WHAT THE TASK ASKS: Continue the forum thread about exporting phyloseq objects to QIIME2, starting right after its final line.

DOCUMENT EXCERPT:
If you tried the code here with any version of QIIME2 after 2018.8 it won’t work. I just added an update to the post, but basically you have to change “–source-format” to “–input-format” in the QIIME2 commands.

The phyloseq2qiime2.R code creates a BIOMV100Format biom file, so that may be the issue there.

3 Likes

Thank you @ChristianEdwardson, this worked! Stupid mistake on my part. The only issue I am having now is that it works on a couple of my phyloseq objects but, on one of them, I get the following error (traceback shown):
Error in .Call2(“new_XStringSet_from_CHARACTER”, ans_class, ans_elementType, :
key 51 (char ‘3’) not in lookup table
9. .Call2(“new_XStringSet_from_CHARACTER”, ans_class, ans_elementType,
x, start(solved_SEW), width(solved_SEW), get_seqtype_conversion_lookup(“B”,
seqtype), PACKAGE = “Biostrings”)
8. .charToXStringSet(seqtype, x, start, end, width, use.names)

RAW DATA:
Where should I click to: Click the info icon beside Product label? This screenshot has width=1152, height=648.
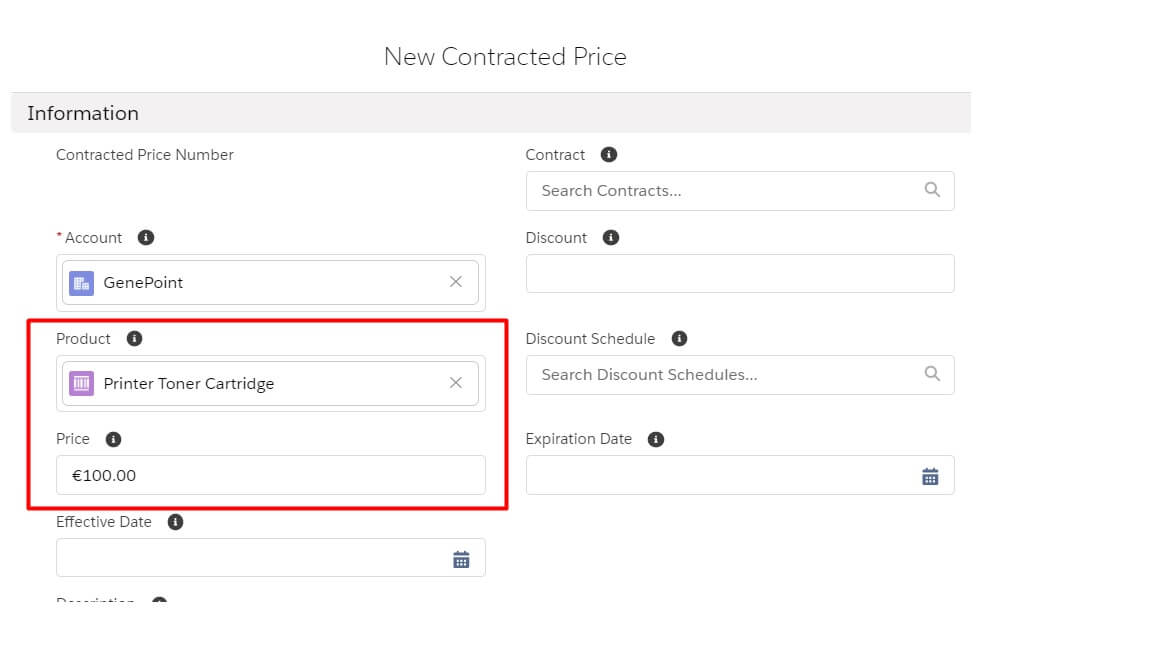pyautogui.click(x=135, y=339)
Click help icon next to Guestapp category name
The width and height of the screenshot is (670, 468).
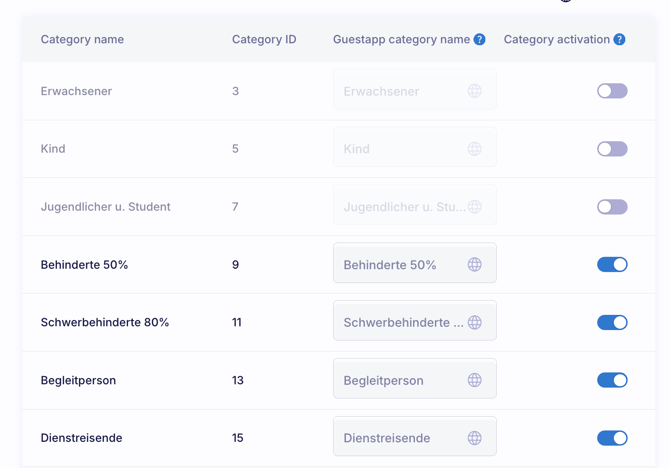(x=480, y=40)
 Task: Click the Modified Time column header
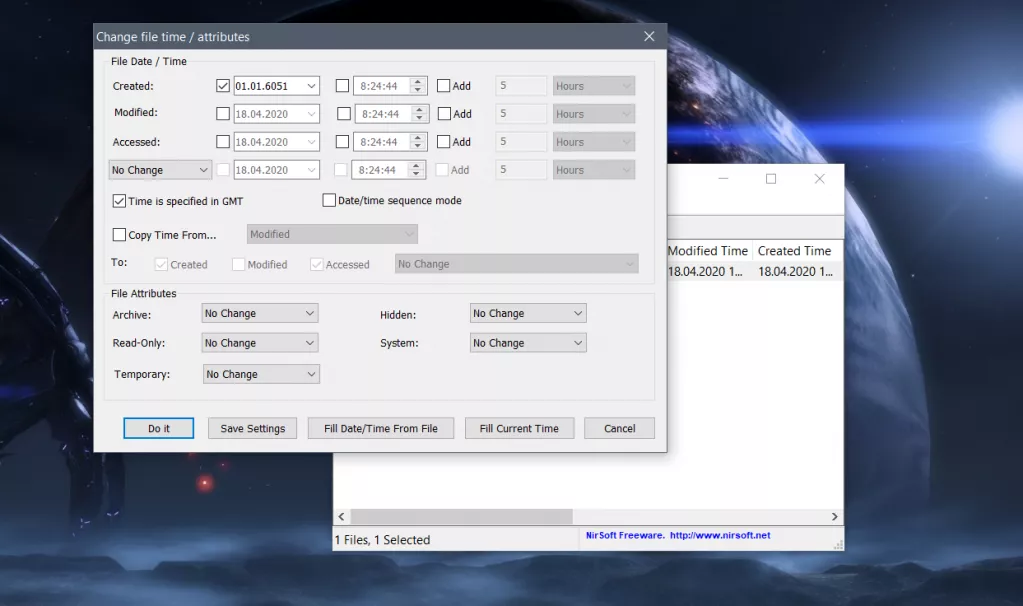[707, 251]
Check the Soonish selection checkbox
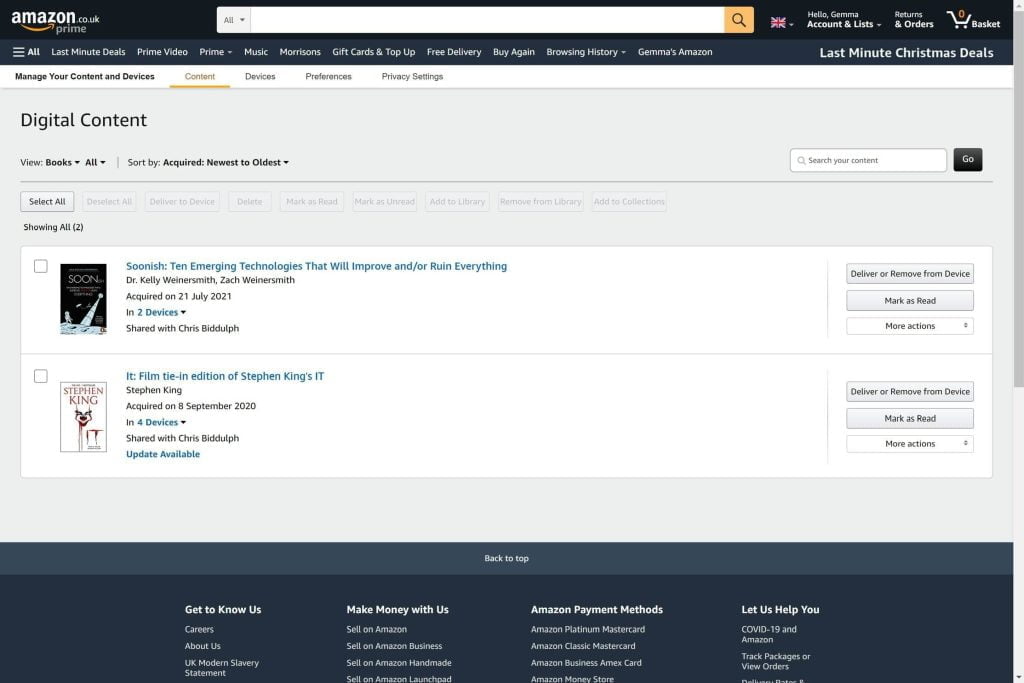 tap(41, 266)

REPLY:
7. XStringSet(“DNA”, x, start = start, end = end, width = width,
use.names = use.names)
6. XStringSet(“DNA”, x, start = start, end = end, width = width,
use.names = use.names)
5. DNAStringSet(names(unqs))
4. ShortRead(sread = DNAStringSet(names(unqs)), id = BStringSet(ids))
3. writeFasta(object = ShortRead(sread = DNAStringSet(names(unqs)),
id = BStringSet(ids)), file = fout, mode = mode, width = width,
…)
2. uniquesToFasta(t(otu), fout = paste0(ps_name, “_ref-seqs.fasta”),
ids = rownames(otu))

  1. phyloseq2qiime2(phy_merged_F)

To be honest, I’m not sure what to do with this…

Does your phyloseq object contain reference sequences? It looks like an error from the package ‘biostrings’ which is trying to write the reference sequences to a fasta file. It might have something to do with non-standard characters in your reference sequences. Thinking this could be caused by gaps (- or _, due to them being aligned sequences) or other weird characters (*)? Also, the ‘biostrings’ call I’m using assumes that the refseq object is in FASTA format.

Christian

The @refseq position is NULL in all of the phyloseq objects

Hmm not sure then. If you can send me one of your phyloseq objects that is giving you the error as an .RDS file (with function ‘saveRDS’), I can try to troubleshoot on my end.

I tried uploading the RDS file but it was not an allowable extension. Is there another way I can send the RDS file to you?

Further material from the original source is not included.